From the conversation about postpartum depression, list every sign that the speaker names after "So common emotions are" as an indication of postpartum depression.

> [Document passage]:

◇ ◇ ◇ ◇ ◇

No idea of information. Being able to talk about it because what you experience is crazy. It's pretty extreme. Yeah, and but when you're missing factors, we're a history of loss, a history of anxiety or depression. And people tend to think that they don't have postpartum depression or anxiety unless they have those extreme measures the extreme thoughts of wanting to hurt themselves or their baby, which, as Cynthia mentioned, is the major minority.

And even just cry. I wasn't crying all the time I wasn't. So common emotions are detachment, feeling checked out. postpartum rage, postpartum anger, postpartum resentment, stress, using the word overwhelm using the words I don't feel like myself. These are all indications of postpartum depression or under the umbrella of postpartum depression, where postpartum anxiety also sits and the postpartum anxiety piece of it is four times more common and most people don't even know that postpartum anxiety is a thing we all just think is postpartum depression, which means that we're sad and lonely. But what you experienced is the anxiety and event which is far more common, and very rarely talked about.

That's really interesting to hear because in my mind This depression anxiety would exhibit itself in sadness in crying or an anger and I didn't really have any of those feelings. So I wasn't feeling these feelings of sadness. And I was feeling these feelings of anxiety. But I had heard other moms say kind of similar things. So I thought it was just a normal feeling after after childbirth, and it's common, but now I know it's not normal. It doesn't have to feel like that. And at that time, I was in therapy. And I never told my therapist about these feelings, because she was a mom. And she was not judgmental. She is she was wonderful. I no longer see her because we moved but she was an incredible therapist helped me so much with just general anxiety and everything. And I never told her this because I was so embarrassed.

◇ ◇ ◇ ◇ ◇

> [Input data]:

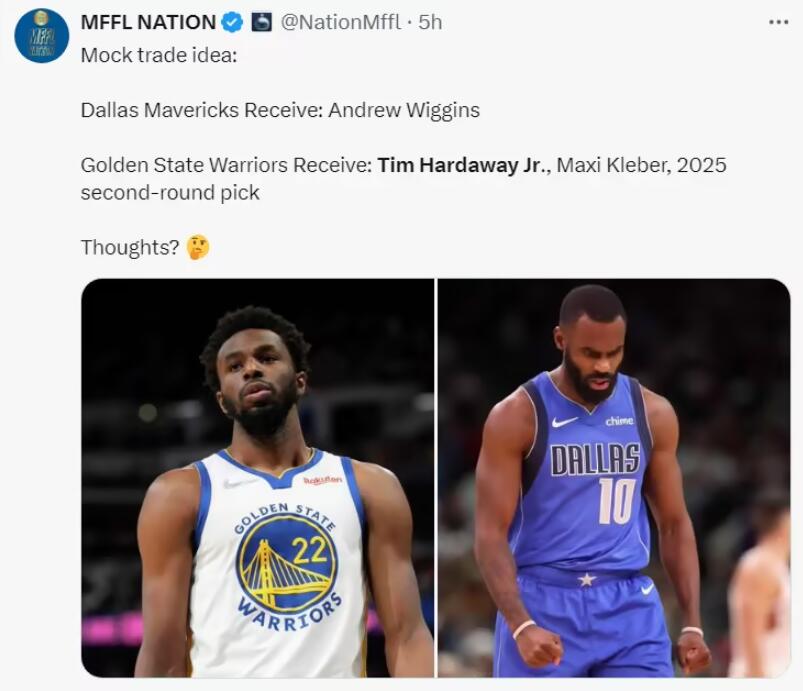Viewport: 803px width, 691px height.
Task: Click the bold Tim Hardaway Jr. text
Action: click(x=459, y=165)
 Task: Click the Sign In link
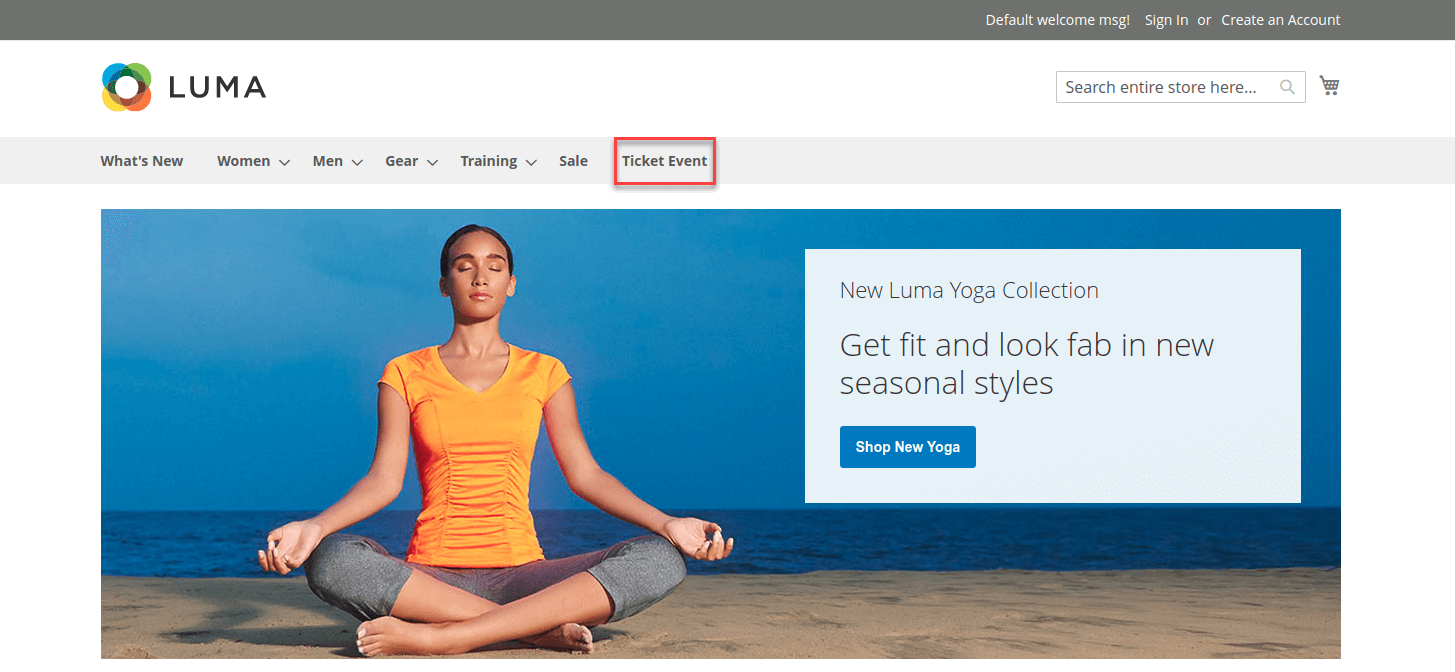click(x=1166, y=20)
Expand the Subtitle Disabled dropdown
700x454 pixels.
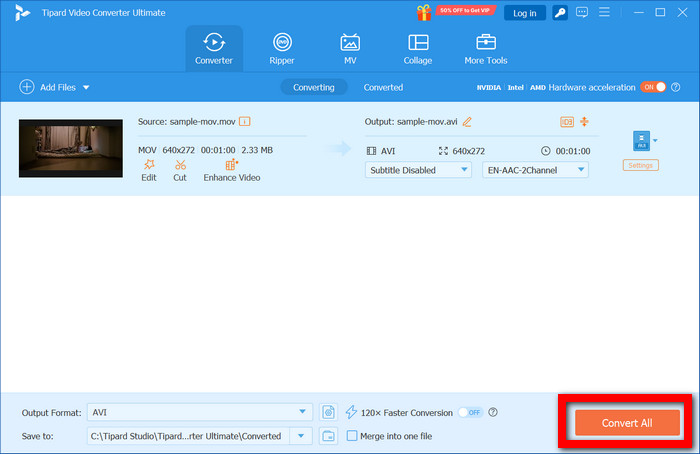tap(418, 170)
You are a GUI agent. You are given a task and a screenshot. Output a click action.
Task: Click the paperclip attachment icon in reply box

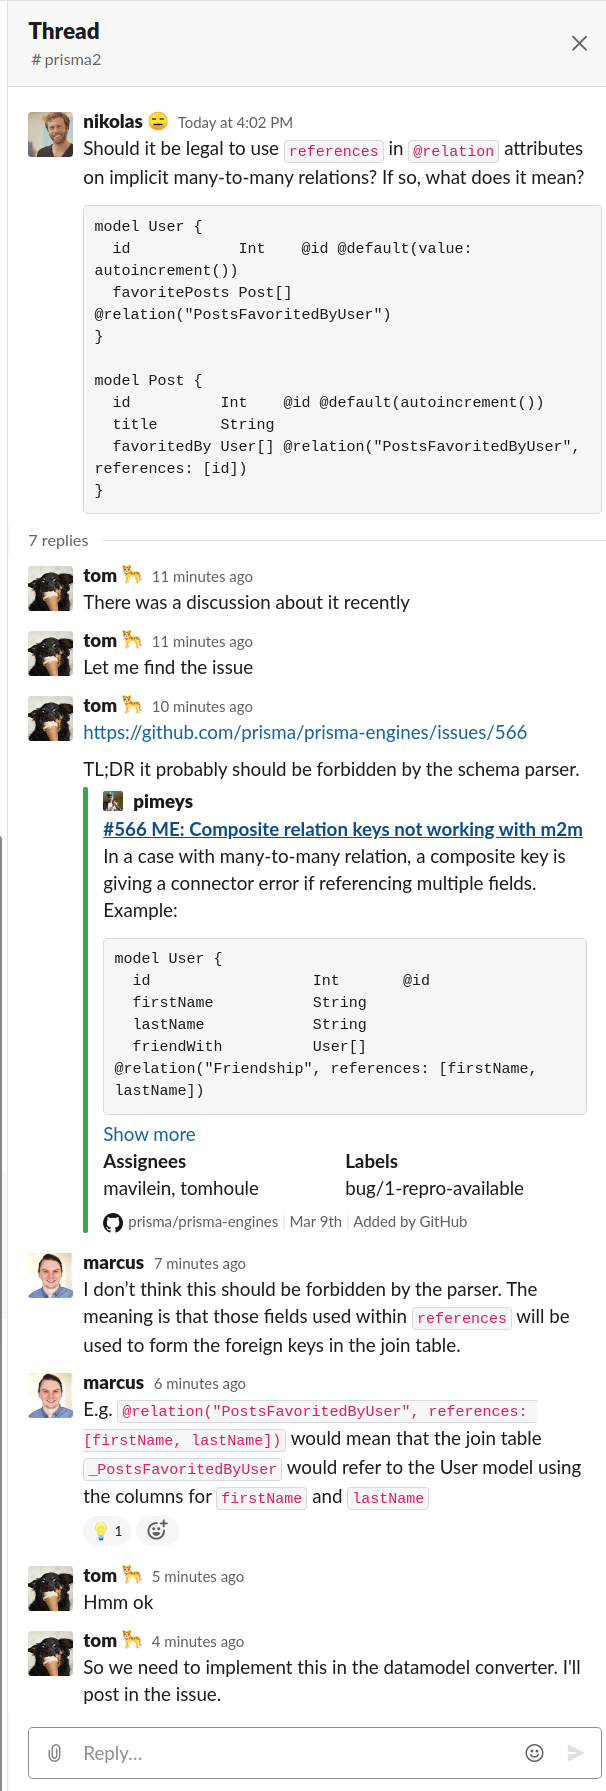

◇ ◇ ◇ ◇ ◇

> [Exercise answer]:
- detachment
- feeling checked out
- postpartum rage
- postpartum anger
- postpartum resentment
- stress
- using the word "overwhelm"
- using the words "I don't feel like myself"